The Starbucks Roastery in Shanghai is a giant, caffeine-fueled amusement park with high-concept coffee beverages and more carbs than you could ever wrap your brain around.
I didn't travel 30 hours to Shanghai to go to Starbucks, but it just sort of happened to me. The bustling Chinese metropolis is home to the world's largest Starbucks, the Starbucks Reserve Roastery, and at the end of three-hour, self-guided street dumpling tour, I happened upon the Reserve's domed structure, as imposing as the Pantheon, and figured caffeine could be useful. I hadn't slept the night before, having watched eight hours of Mandarin-dubbed Big Bang Theory in a jet-lagged, fugue-like state.
The 30,000-square-foot Reserve Roastery is considered to be Starbucks' global flagship. Opened in December 2017, the space houses two high-ceiling floors of gifts, activities, food, beverage, and attractions, all seemingly engineered for social media. The location's opening marked the birth of Starbucks' ever-expanding "Reserve Roastery" concept, with one in Seattle, the company's headquarters, opening in early 2018. This September, a giant Reserve Roastery opened in Milan to much Italian complaining; the long lines, however, have told a different story—one of success and excitement. Unsurprisingly, the brand has hinted at plans to continue opening Reserve Roastery concepts around the world to follow the success of Shanghai, Seattle, and Milan. One might even be coming to New York this year.

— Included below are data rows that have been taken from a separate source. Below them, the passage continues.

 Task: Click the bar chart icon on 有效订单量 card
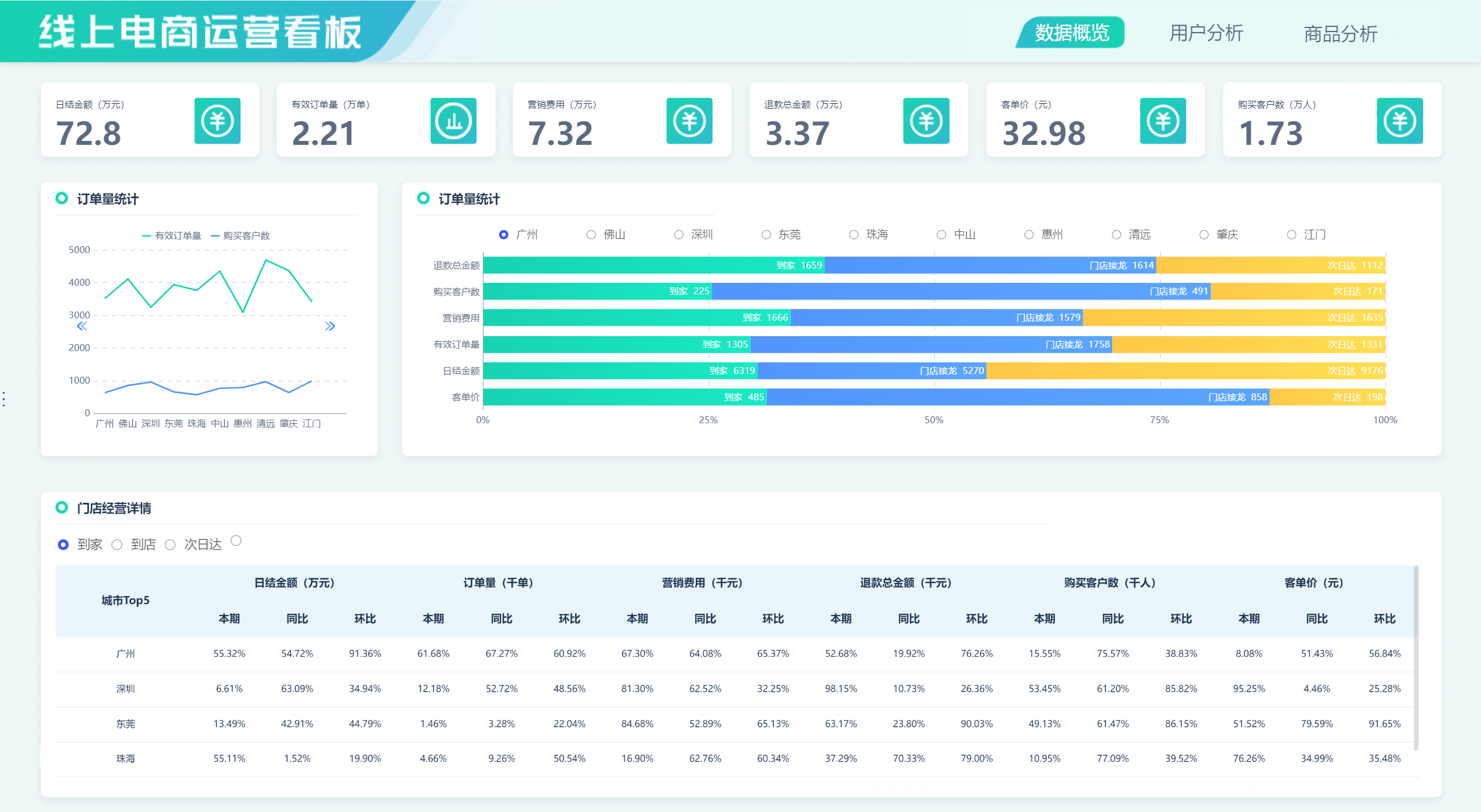(x=453, y=121)

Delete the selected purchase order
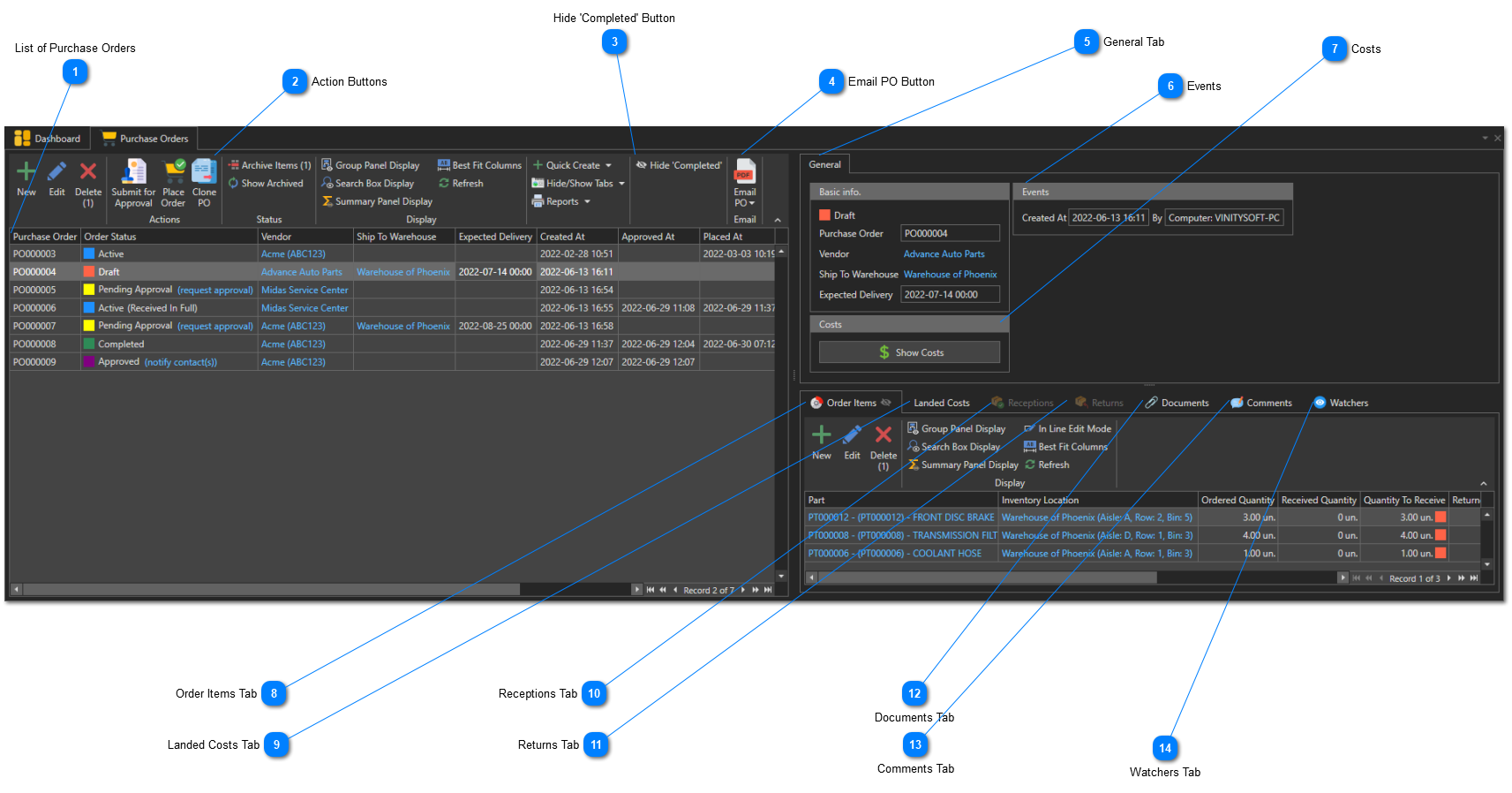point(88,171)
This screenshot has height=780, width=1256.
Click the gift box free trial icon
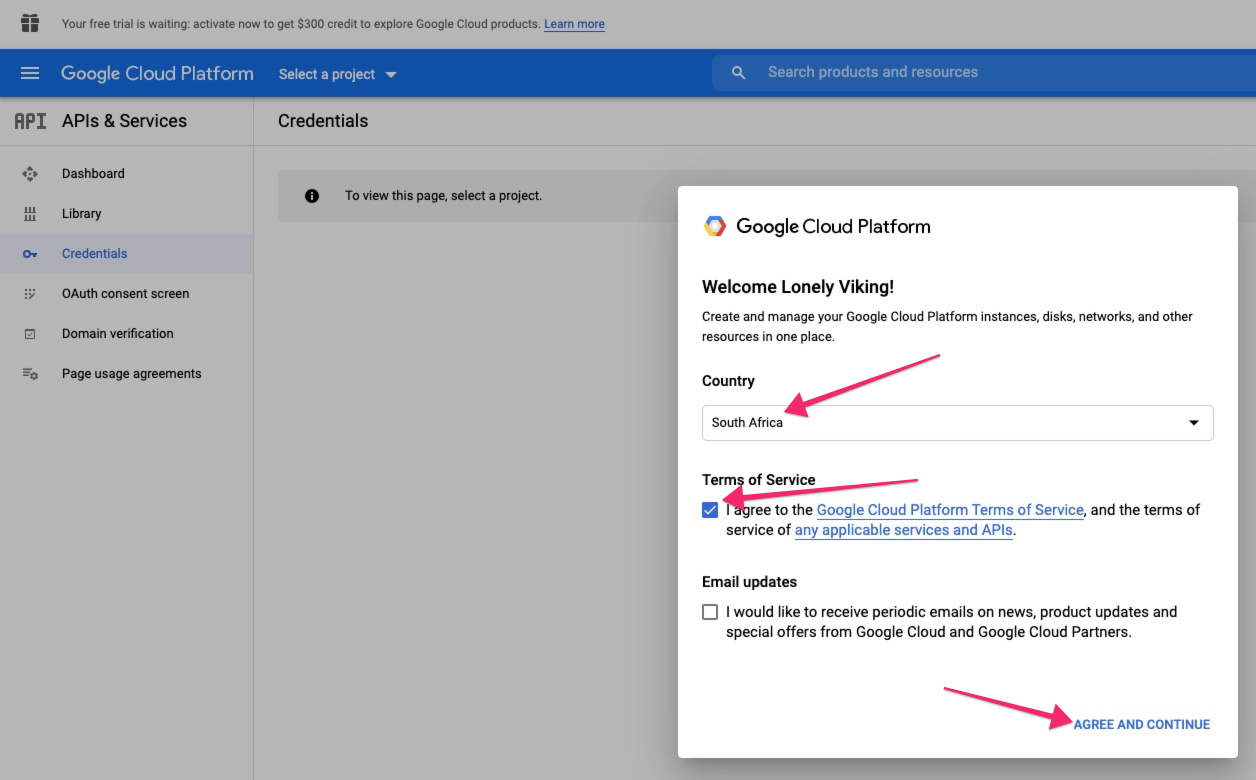[x=30, y=23]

As of 2017, China was Starbucks' fastest-growing market, with a new Starbucks projected to open every single day for the next five years, so it makes sense that the Shanghai Reserve is the most giant of the three.
Once I passed the two rounds of security men, one stationed outside and one inside the heavy glass doors, I breathed a sigh of relief that they didn't arrest me for having carried eight-ounce face wash in my purse on the flight over. Now more relaxed, I was struck by the sheer energy of the bright, buzzing space, which has an Eataly-like set-up of bars and vendors stationed within the larger structure. Where to go first? I stepped up to the Pairing Bar, a place to sip tasting flights of coffee paired with chocolate or craft beer, or grab a freshly scooped bag straight from the roaster. A few steps away I paused by Handpicked at the Roastery, a gift shop; a Teavana bar made out of 3D-printed recycled materials; and then, somewhat surprisingly, a place for pizza, foccacia, breadsticks, and Italian breads, called Princi. (You can also find Princi at the other two Roasteries.)
The foccacia was enticing, delicious, and authentic-tasting; we wouldn't mind if more bread options began popping up at American Starbucks locations, to round out their minimal savory offerings. In fact, there were many items at the Shanghai Reserve Roastery that we would love to see in America: tiramisu, chocolate pudding, cake, a smoky plum sour ale, more beer in general.
I needed caffeine, desperately, so I rushed past even more gorgeous pastries and knick-knacks and a factory-like roasting area to order a beverage from the menu, most of the items I'd never seen in America: iced sparkling espresso with mint, an americano con crema with orange-piloncillo syrup, the "sparkling pim pom" (tamarind and pomegranate sparkling juice topped with sparkling water and espresso shaken over ice.) There are several coffee bars positioned throughout the space, all with their own distinct styles and menus. Somehwat overwhelmingly, coffee throughout the Roastery can be made in six different ways; you can choose between "ModBar®Pour Over, Chemex, CoffeePress, Siphon, espresso, and the proprietary, Clover-brewed coffee."
There are so many choices to make, including the choice of whether you want to get tipsy at 11 a.m., as you'll find a robust selection of coffee-inspired and/or coffee-spiked booze all over the Roastery—beer, wine, and cocktails. The "mixology" menu includes some pretty out-there drinks, including "Cold Brew Lemon Sour," a predictably sour cocktail of cold brew, lemon, whiskey, and fresh lemon, and the "Hazelnut Whisper," a dairy bomb comprised of whole milk, chocolate-hazelnut sauce, and whipped cream that definitely tastes like more of a shout than a whisper. The only thing I disliked was the previously mentioned "pim pam," which was too tart and acidic for my embarrassing American palate.
American Starbucks would do well to take more risks on their menus, both in terms of flavor combinations and formats, all of which were on dizzying display in Shanghai (and at the Seattle Roastery). But what do Americans want? My guess would be more booze, but the jury is still out on Starbucks' ability to cross over into beer, wine, and spirits. In 2016, the chain launched an "Evenings" program with alcoholic drinks and meals, but ultimately axed it.
I would like to put in a personal request for more foccacia. Oh, and the iced sparkling espresso with mint, which you can find at the Seattle Roastery. A New York Roastery is slated for 2018, but we predict it won't open until 2019. Either way, we'll be showing up for pizza.